== Data ==

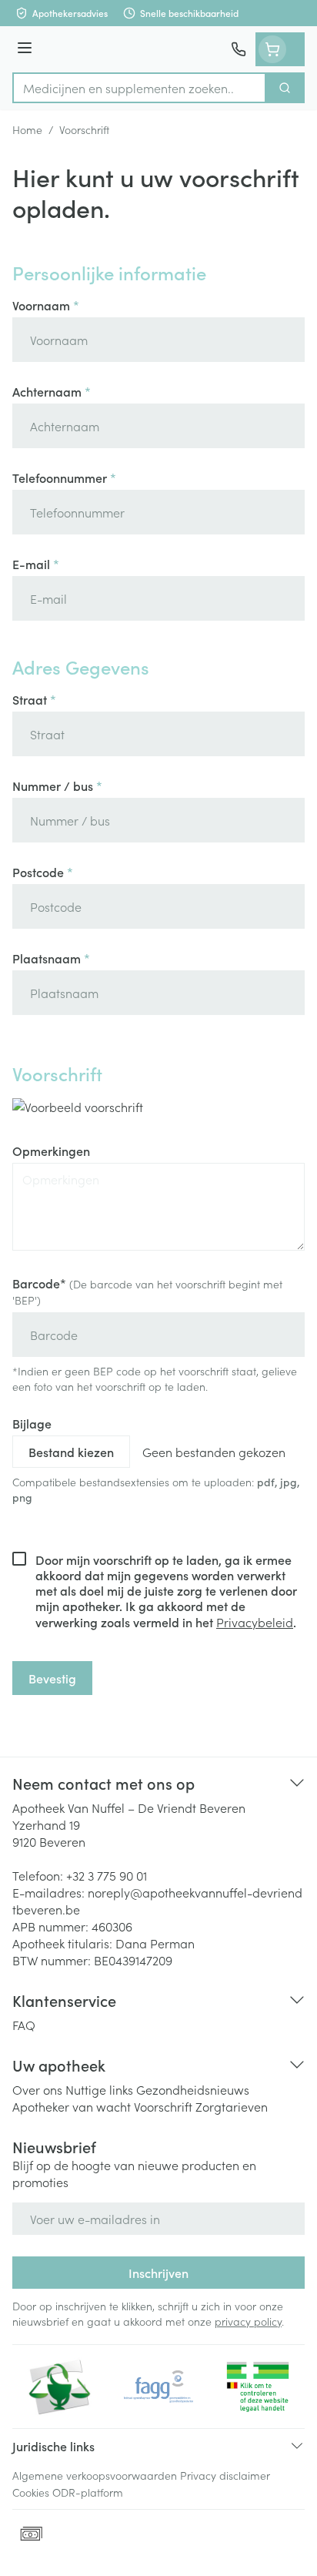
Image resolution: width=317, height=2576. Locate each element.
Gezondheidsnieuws (192, 2089)
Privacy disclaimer (225, 2475)
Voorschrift (163, 2106)
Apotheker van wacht (71, 2106)
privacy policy (248, 2321)
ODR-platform (87, 2492)
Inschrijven (158, 2272)
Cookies (30, 2492)
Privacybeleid (254, 1621)
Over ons (37, 2089)
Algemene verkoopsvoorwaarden (94, 2475)
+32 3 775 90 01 (106, 1875)
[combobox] (139, 87)
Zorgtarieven (231, 2106)
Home (27, 129)
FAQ (23, 2024)
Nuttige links (99, 2089)
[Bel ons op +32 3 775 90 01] (238, 49)
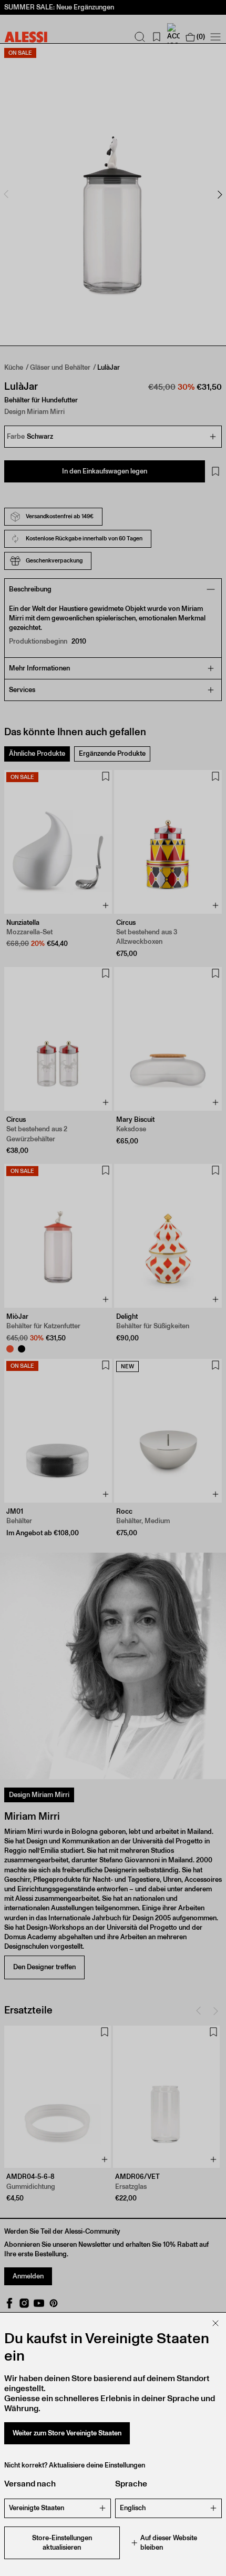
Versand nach (30, 2484)
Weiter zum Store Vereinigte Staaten (67, 2433)
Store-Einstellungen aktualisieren (62, 2542)
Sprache (131, 2484)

===

Begin with the first line of the entries above and write out each line exactly, ending with the line containing "Weiter zum Store". Leave out pictures.

Image resolution: width=317, height=2576. Locate each element.
Gezondheidsnieuws (192, 2089)
Privacy disclaimer (225, 2475)
Voorschrift (163, 2106)
Apotheker van wacht (71, 2106)
privacy policy (248, 2321)
ODR-platform (87, 2492)
Inschrijven (158, 2272)
Cookies (30, 2492)
Privacybeleid (254, 1621)
Over ons (37, 2089)
Algemene verkoopsvoorwaarden (94, 2475)
+32 3 775 90 01 (106, 1875)
[combobox] (139, 87)
Zorgtarieven (231, 2106)
Home (27, 129)
FAQ (23, 2024)
Nuttige links (99, 2089)
[Bel ons op +32 3 775 90 01] (238, 49)
Versand nach (30, 2484)
Weiter zum Store Vereinigte Staaten (67, 2433)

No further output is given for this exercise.